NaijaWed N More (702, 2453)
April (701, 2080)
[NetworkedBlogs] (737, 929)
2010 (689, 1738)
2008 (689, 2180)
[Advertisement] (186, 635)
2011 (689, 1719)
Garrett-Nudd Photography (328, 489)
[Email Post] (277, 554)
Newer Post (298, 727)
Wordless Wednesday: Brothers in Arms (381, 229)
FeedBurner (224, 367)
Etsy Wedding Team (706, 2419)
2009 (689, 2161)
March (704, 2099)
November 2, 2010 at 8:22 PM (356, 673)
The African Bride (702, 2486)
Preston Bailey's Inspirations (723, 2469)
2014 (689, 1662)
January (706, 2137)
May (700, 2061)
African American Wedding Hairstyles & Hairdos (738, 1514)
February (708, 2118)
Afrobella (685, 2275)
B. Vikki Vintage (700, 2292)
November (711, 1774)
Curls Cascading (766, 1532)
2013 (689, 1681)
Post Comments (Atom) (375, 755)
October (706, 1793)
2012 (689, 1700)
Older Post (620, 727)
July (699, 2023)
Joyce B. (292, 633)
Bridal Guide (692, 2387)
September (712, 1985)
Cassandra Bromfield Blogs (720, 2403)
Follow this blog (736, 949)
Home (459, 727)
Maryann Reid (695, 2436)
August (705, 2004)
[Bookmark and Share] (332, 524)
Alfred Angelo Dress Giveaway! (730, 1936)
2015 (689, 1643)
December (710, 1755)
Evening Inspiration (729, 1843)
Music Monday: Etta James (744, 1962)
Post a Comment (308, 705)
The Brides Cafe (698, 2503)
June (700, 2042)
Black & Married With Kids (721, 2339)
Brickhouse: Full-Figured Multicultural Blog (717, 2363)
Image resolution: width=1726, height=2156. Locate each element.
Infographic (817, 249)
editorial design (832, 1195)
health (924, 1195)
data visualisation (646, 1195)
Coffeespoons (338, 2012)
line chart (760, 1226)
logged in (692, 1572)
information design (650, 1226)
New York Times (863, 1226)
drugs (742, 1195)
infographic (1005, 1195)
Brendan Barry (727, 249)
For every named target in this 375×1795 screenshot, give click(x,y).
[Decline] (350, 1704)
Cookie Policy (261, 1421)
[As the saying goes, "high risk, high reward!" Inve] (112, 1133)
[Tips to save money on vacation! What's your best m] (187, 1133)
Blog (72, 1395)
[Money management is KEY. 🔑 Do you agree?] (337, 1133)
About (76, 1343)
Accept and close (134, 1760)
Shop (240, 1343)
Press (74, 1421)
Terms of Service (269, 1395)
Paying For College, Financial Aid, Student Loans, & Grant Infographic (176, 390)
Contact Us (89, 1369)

- [The problem]: Look for the string "Wedding" in the entries above. Copy every line that has it.

- [Output of the exercise]:
Etsy Wedding Team (706, 2419)
African American Wedding Hairstyles & Hairdos (738, 1514)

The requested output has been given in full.